Making matters worse, very few research studies have examined the effectiveness of self-help books, even the ones that are based in psychological research and theory. For example, Gerald Rosen and his colleagues searched an entire decade and identified only fifteen such studies (Rosen et al, 2003). That is a pretty frightening state of affairs when you consider that if you type “self-help” into the search box at internet bookseller Amazon.com, it returns more than 100,000 results.
Final Thoughts
Scott Lilienfeld of Emory University was one of the chief proponents of evidence-based practice in psychology. He was the editor-in-chief of the journal, Clinical Psychological Science, and co-editor of the book Science and Pseudoscience in Clinical Psychology. Unfortunately, his life and career were cut short by pancreatic cancer at age 59 in 2020. He did leave behind an extraordinary body of work that helped us cut through the pseudoscience and identify treatments that have been demonstrated to be safe and effective. Always remember, the goal of the evidenced-based movement is not to reject all clinical psychology as quackery. It is to help us sort through the hundreds of possible therapeutic techniques, allowing us to direct our attention to the ones that are most likely to be effective because they have a body of research supporting them.

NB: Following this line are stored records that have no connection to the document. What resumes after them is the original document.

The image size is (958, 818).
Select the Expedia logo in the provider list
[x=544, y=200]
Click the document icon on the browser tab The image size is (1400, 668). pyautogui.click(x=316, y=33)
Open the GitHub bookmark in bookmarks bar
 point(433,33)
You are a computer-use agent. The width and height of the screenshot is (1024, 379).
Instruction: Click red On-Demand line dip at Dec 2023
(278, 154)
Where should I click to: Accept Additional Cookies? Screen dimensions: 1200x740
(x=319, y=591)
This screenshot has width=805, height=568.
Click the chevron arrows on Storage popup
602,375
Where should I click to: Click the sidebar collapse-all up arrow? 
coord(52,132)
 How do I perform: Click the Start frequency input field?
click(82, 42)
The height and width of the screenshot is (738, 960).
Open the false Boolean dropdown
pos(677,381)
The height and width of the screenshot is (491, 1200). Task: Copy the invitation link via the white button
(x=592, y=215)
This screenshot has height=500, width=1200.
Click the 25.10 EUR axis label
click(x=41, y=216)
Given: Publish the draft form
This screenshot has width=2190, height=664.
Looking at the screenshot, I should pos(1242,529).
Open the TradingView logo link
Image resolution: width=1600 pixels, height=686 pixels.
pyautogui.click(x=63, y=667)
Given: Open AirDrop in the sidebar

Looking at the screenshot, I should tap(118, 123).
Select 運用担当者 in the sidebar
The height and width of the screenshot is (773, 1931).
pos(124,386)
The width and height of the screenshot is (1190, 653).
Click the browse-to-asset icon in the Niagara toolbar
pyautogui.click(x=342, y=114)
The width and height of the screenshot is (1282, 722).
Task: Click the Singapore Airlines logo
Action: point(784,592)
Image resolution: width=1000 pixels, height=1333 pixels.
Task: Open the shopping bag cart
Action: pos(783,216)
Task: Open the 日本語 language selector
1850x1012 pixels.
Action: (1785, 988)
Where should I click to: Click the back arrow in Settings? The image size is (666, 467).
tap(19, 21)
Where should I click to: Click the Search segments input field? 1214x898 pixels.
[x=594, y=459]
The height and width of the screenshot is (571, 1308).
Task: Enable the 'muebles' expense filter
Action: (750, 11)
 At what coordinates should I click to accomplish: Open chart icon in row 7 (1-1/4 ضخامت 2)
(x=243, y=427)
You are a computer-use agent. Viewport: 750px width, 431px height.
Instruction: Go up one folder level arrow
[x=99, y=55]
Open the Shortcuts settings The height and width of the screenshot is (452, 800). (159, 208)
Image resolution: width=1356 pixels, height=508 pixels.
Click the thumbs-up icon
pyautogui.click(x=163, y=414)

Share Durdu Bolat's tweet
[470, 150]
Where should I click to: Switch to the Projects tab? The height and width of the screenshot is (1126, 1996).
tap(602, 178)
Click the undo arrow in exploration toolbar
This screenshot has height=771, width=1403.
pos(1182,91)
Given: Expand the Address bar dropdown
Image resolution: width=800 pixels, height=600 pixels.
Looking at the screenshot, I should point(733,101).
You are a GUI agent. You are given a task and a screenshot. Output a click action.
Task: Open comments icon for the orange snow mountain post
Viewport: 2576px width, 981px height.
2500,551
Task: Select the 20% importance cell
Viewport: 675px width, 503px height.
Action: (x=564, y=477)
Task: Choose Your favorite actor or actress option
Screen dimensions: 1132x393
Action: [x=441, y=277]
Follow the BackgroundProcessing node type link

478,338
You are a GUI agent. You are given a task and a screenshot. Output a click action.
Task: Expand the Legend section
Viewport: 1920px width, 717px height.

Our goal is a more effective psychology, of course, one that integrates the myriad research discoveries about human behavior and mental processes with the goal to help people. We also believe that this close relationship between clinical practice and research will improve psychology’s reputation. Keith Stanovich (2019) has referred to psychology as the Rodney Dangerfield of the sciences. (Rodney Dangerfield is the late comic who was famous for his signature line: “I don’t get no respect.”) One of the key reasons that Stanovich cites for this lack of respect is that the non-scientific, even the fringe wing of psychology is often the most visible.
Several years ago (some, more years than others!), the three of us decided to devote our professional lives to psychology. Looking back over our lives up until now, we would each have to say that it was one of our top five all-time decisions. The house of psychology is something that we are proud to be a part of. The whole discipline, complete with all of the basic and applied subfields, is the psychology that we know, love, and respect. That is the psychology that we want you to know, remember, and use.